Pensioen terug naar 65 jaar
Pensioen terug naar 65 jaar. Heerlijk zo’n idee. Terug naar AF. Die goede oude tijd. Je hele leven uitkijken naar dat moment dat je eindelijk uit de roulatie genomen kan worden. Of jezelf uit de productie haalt. Tuurlijkis dat verdient en tuurlijk: hoe eerder hoe liever. Want het gros van de mensen die ik ken hunkert zich vanaf maandagochtend dat de wekker afloopt naar het volgende vrije weekeinde (voor onregelmatige dienstwerkers ligt de maandagochtend alleen anders).
Van 50plus, SP en PVV weten we dat zij de tijd willen terugdraaien, maar hoe? Op grond van allerlei prognoses over de betaalbaarheid van onze pensioenen, nu en in de toekomst, is – mede gevoed door de babyboomersgeneratie – becijferd dat we de pensioengerechtigde leeftijd omhoog moeten doen. En zo is ook gebeurd. Over het tempo en tot hoever kun je stoeien, maar dat er iets moest gebeuren was duidelijk.

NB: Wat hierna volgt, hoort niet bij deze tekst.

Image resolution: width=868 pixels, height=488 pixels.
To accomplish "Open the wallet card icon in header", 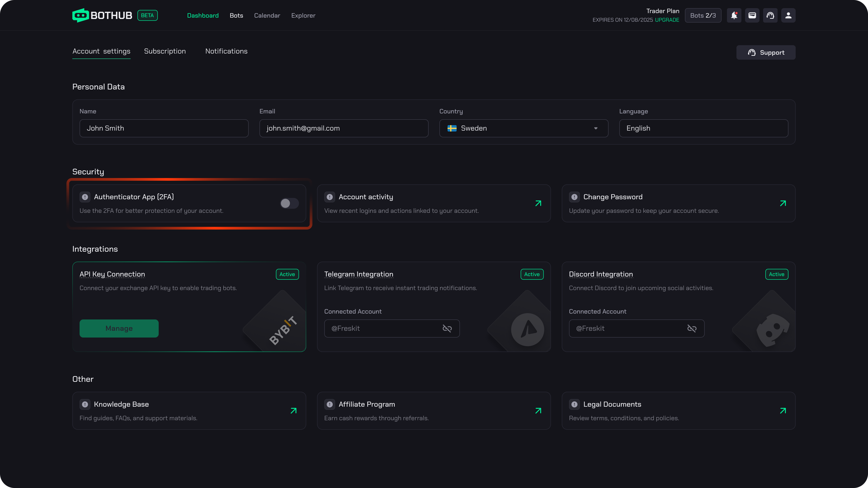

Zo is er vanaf 2013 langzaam, maar zo zeker als wat, een geleidelijke stijging van de AOW-gerechtigde leeftijd afgesproken en gerealiseerd. Het jaar 2023 moeten we dan de AOW-leeftijd op 67 jaar kunnen afsluiten. Voor daarna zal gekeken worden naar de levensverwachting van de mens en zal die AOW-leeftijd hoogstwaarschijnlijk daaraan worden gerelateerd.
Oké, dus als je nu toch wilt terugdraaien, wat voor effect heeft dat dan. Als je vanaf bijvoorbeeld 2018 besluit de AOW-leeftijd weer naar 65 jaar te doen, dan betekent dat dat er een uitstoot van arbeidskrachten plaatsvindt. Over welke beroepen we het dan hebben? Niets over gehoord. Of we daarmee de werkloosheid kunnen verminderen? Zou het niet weten? Kortom of we een arbeidsmarktprobleem oplossen of creëren (sluit vraag en aanbod op elkaar aan?) niemand die er iets zinnigs over heeft geroepen.

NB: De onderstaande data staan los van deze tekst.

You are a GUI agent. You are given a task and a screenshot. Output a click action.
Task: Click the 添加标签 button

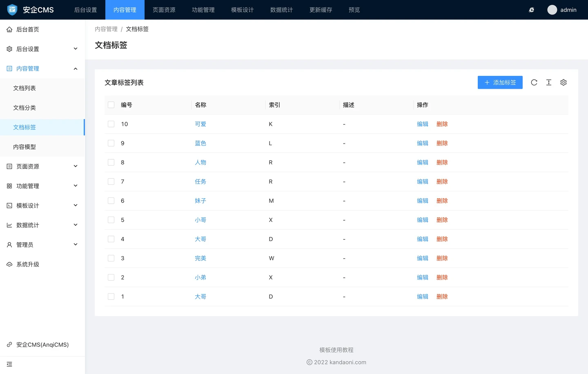(500, 82)
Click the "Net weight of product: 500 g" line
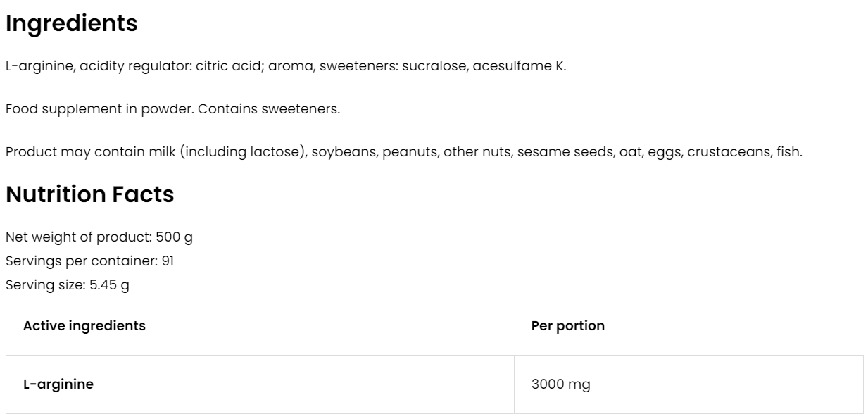 click(x=99, y=237)
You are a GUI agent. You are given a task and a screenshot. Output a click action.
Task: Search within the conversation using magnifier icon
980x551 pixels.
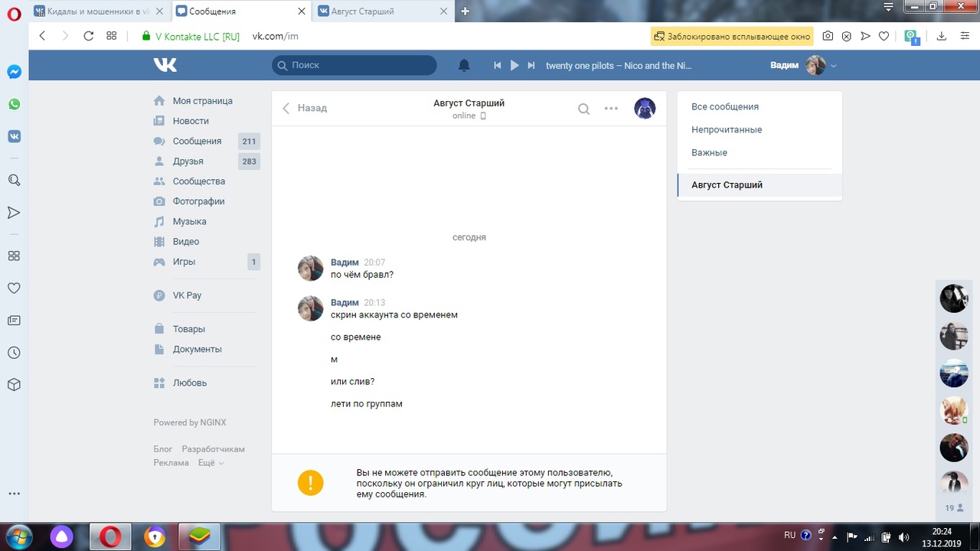point(583,109)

Los daarvan. mensen die eerder van de V.U.T. gebruik maakten kijken bij de stijgende AOW-leeftijd vaker tegen een inkomensgat aan, want hun AOW-recht ging later in terwijl de V.U.T.-regeling onverwacht stopte of niet werd aangevuld met de AOW-uitkering. Daar heeft de overheid een overbruggingsregeling voor in het leven geroepen maar die vult aan tot het minimumniveau.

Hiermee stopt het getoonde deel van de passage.